### TASK DESCRIPTION
Please restate all the data below as a numbered list, leaving out blank lines and the pictures.

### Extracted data
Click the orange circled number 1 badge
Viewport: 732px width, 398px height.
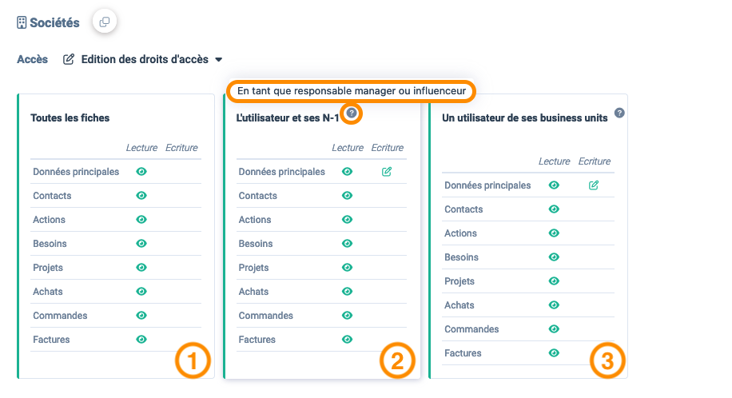click(193, 360)
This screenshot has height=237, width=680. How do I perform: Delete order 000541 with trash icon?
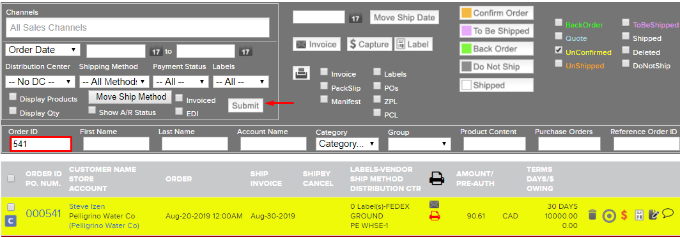[592, 215]
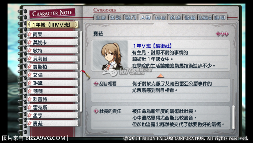Screen dimensions: 253x143
Task: Open the 書籍 tab
Action: [190, 17]
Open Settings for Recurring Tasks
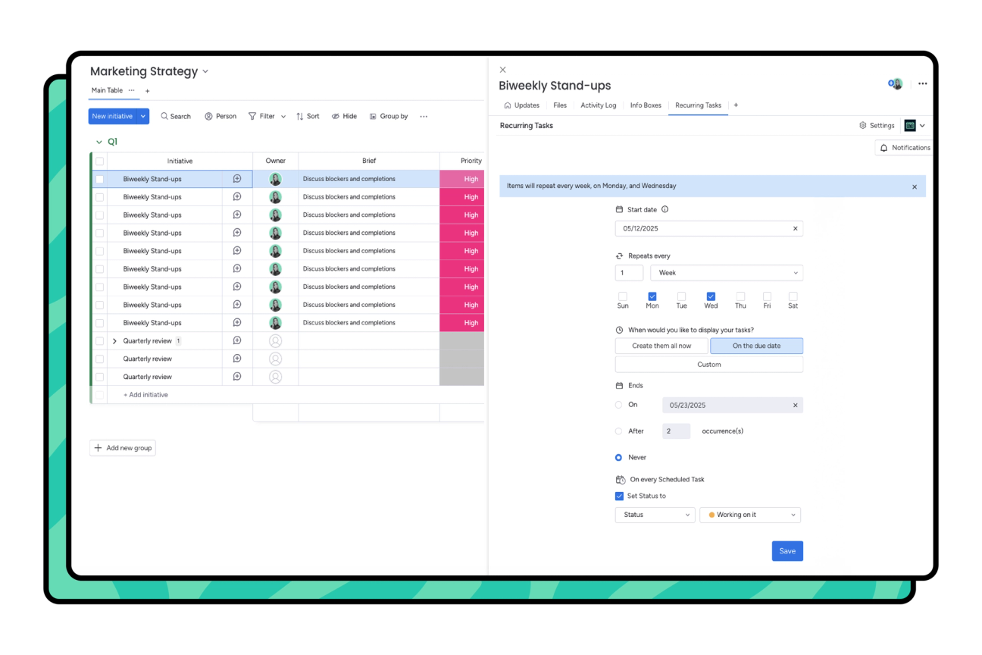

### FULL SOLUTION
1. Click the orange circled number 1 badge
2. Viewport: 732px width, 398px height.
3. click(193, 360)
4. This screenshot has height=237, width=680. How do I perform: Delete order 000541 with trash icon?
5. [592, 215]
6. Screen dimensions: 253x143
7. Task: Open the 書籍 tab
8. Action: [190, 17]
9. Open Settings for Recurring Tasks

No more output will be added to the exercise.